### DATA SUPPLIED
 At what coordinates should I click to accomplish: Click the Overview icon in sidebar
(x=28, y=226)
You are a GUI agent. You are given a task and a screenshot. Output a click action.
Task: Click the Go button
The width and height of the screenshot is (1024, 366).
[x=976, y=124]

---

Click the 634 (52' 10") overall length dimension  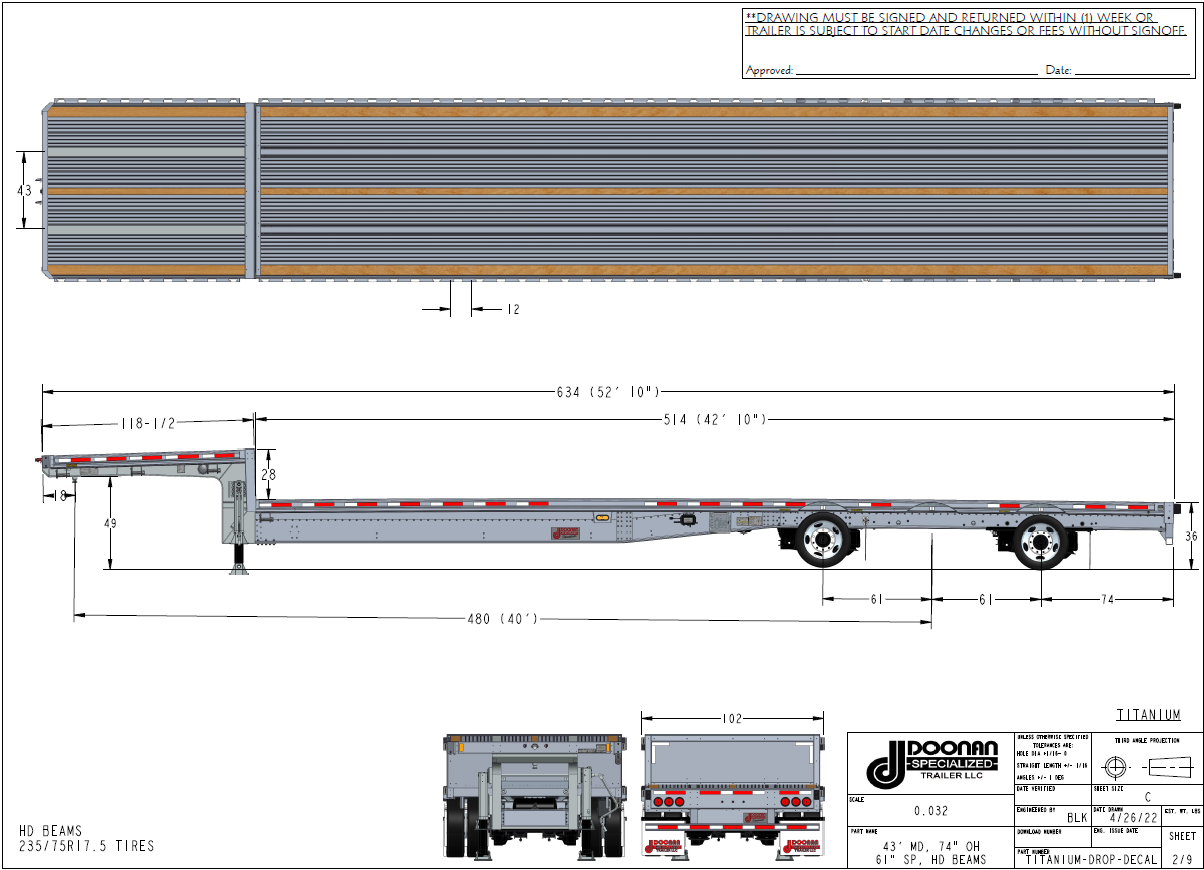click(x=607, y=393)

### WHAT TO WORK ON
Among the records above, only the lines between the line holding "At what coordinates" and the line holding "Task: Click the Go button", inclusive, are to be output, exactly as written.

### RESPONSE
 At what coordinates should I click to accomplish: Click the Overview icon in sidebar
(x=28, y=226)
You are a GUI agent. You are given a task and a screenshot. Output a click action.
Task: Click the Go button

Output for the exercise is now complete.